3 meses foi o tempo médio entre o lançamento e homologação das licitações do Departamento Nacional de Infraestrutura de Transportes (Dnit) feitas via RDC. Anteriormente, segundo o órgão, todo o processo demorava cerca de dez meses. O Dnit afirma ter feito nos últimos dois anos 226 licitações via RDC e homologado 48% delas. Já a Infraero diz ter realizado 80 certames pelo mecanismo e homologado 55 deles.
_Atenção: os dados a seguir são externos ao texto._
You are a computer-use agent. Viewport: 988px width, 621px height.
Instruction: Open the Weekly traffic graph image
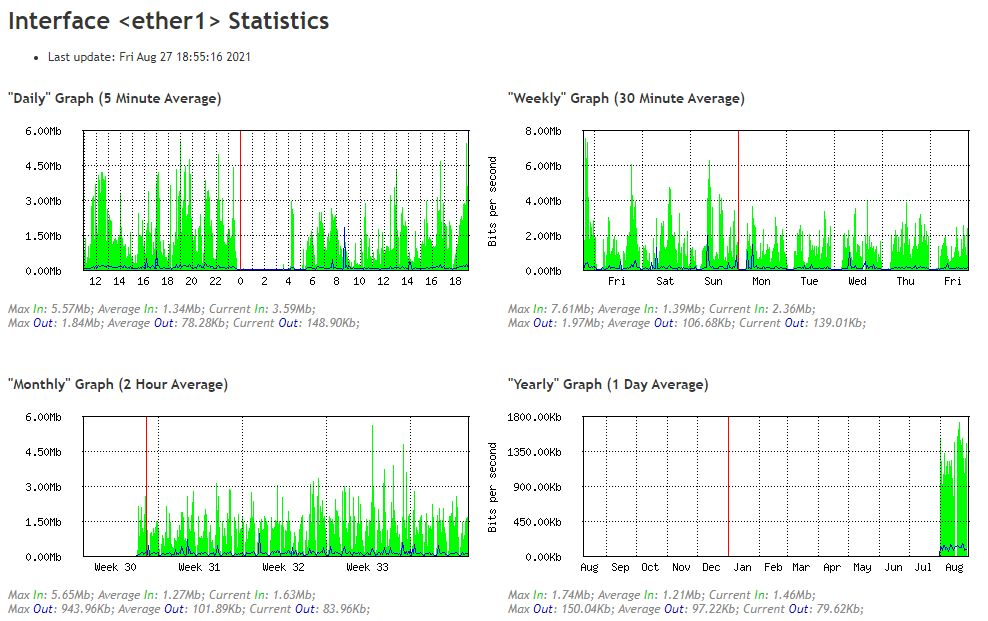click(775, 200)

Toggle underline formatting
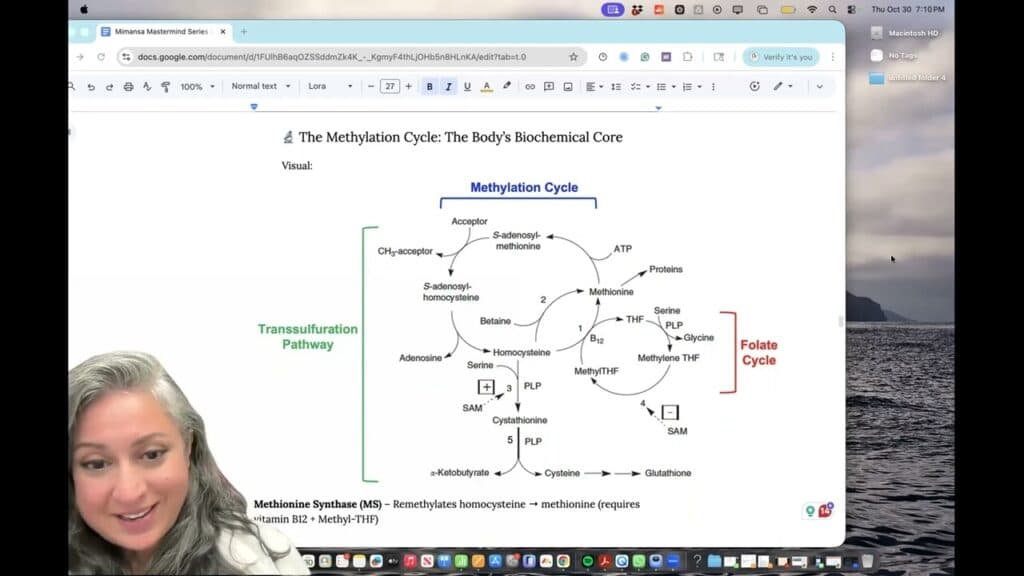pos(467,87)
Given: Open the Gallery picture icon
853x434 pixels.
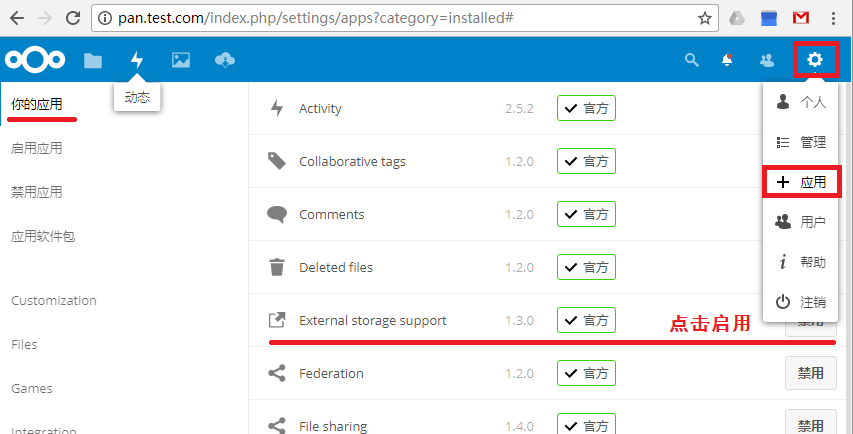Looking at the screenshot, I should [181, 60].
Inicialmente criado para acelerar as obras da Copa de 2014 e dos Jogos Olímpicos de 2016, o RDC foi ampliado no ano passado para todas as obras do PAC 2, que incluem, por exemplo, a construção de creches e unidades de saúde. Em síntese, o modelo desburocratiza o processo licitatório ao reduzir fases de recursos, permitir a contratação de uma única empresa para todas as fases do serviço e habilitar apenas a empresa vencedora do certame. Pelo modelo tradicional, regido pela Lei 8.666/93, todos os concorrentes são previamente habilitados.
Em Curitiba, a prefeitura utilizou o modelo em apenas cinco lotes de três obras relacionadas ao PAC da Copa ? todas elas atrasadas em relação aos prazos originais da Matriz de Responsabilidades do evento. Já o Governo do Paraná ainda não se valeu da estratégia, mas deverá utilizá-la para a construção de quatro BRTs – Bus Rapid Transit – corredores de ônibus que ligarão Curitiba a Colombo, Fazenda Rio Grande, São José dos Pinhais e Pinhais, no valor de R$ 550 milhões.
Já em São Paulo, onde 147 mil crianças de zero a 3 anos aguardam por uma vaga em uma creche pública, não há previsão para o mecanismo ser utilizado, conforme a Secretaria Municipal de Educação. A capital paranaense também tem uma fila quilométrica por vagas e, assim como a paulista, não tem projetos contratados via RDC.
Para o engenheiro civil Pedro Paulo Piovesan de Farias, diretor do Instituto Brasileiro de Fiscalização de Obras Públicas (Ibraop), o novo modelo de contratação não mudará o cenário de obras atrasadas. ?Apregoou-se no início que o RDC aceleraria obras, mas o máximo que ele consegue é reduzir prazos de contratação. O que acelera uma obra é um bom planejamento, com bons projetos e orçamentos reais?, diz.
Até mesmo quem já utilizou o RDC em dezenas de oportunidades reconhece que o regime ainda demanda ajustes das partes envolvidas. “A Europa toda já utiliza esse mecanismo e os órgãos brasileiros vão precisar se especializar, assim como as empresas. Até porque é provável que um município com um corpo técnico não especializado tenha certa dificuldade com RDC”, afirma José Antonio Pessoa Neto, superintendente de licitações e compras da Infraero.
Órgãos defendem agilidade do RDC
Apesar dos resultados tímidos nos canteiros de obras, os órgãos que têm utilizado o novo regime veem o modelo com bons olhos. O Departamento Nacional de Infraestrutura de Transportes – Dnit, por exemplo, diz ter realizado 226 licitações via RDC e homologado 48% delas. Segundo o departamento, o modelo aumentou a competitividade e diminuiu os prazos para a realização do processo de dez meses para menos de três meses.
A Infraero, por sua vez, diz ter reduzido seus prazos de concorrência de 132 para 62 dias. Uma das contratações pelo RDC foi a reforma e ampliação do terminal de passageiros do Aeroporto Afonso Pena, realizada em 82 dias e de forma integrada, quando uma mesma empresa fica responsável pelo projeto e execução da obra.
Já a prefeitura de Curitiba, que passou a utilizar o RDC apenas na atual gestão, informou que as licitações dos cinco trechos de obras do PAC da Copa foram realizadas, em média, em 37 dias – menos da metade do tempo médio que se gastava no modelo convencional.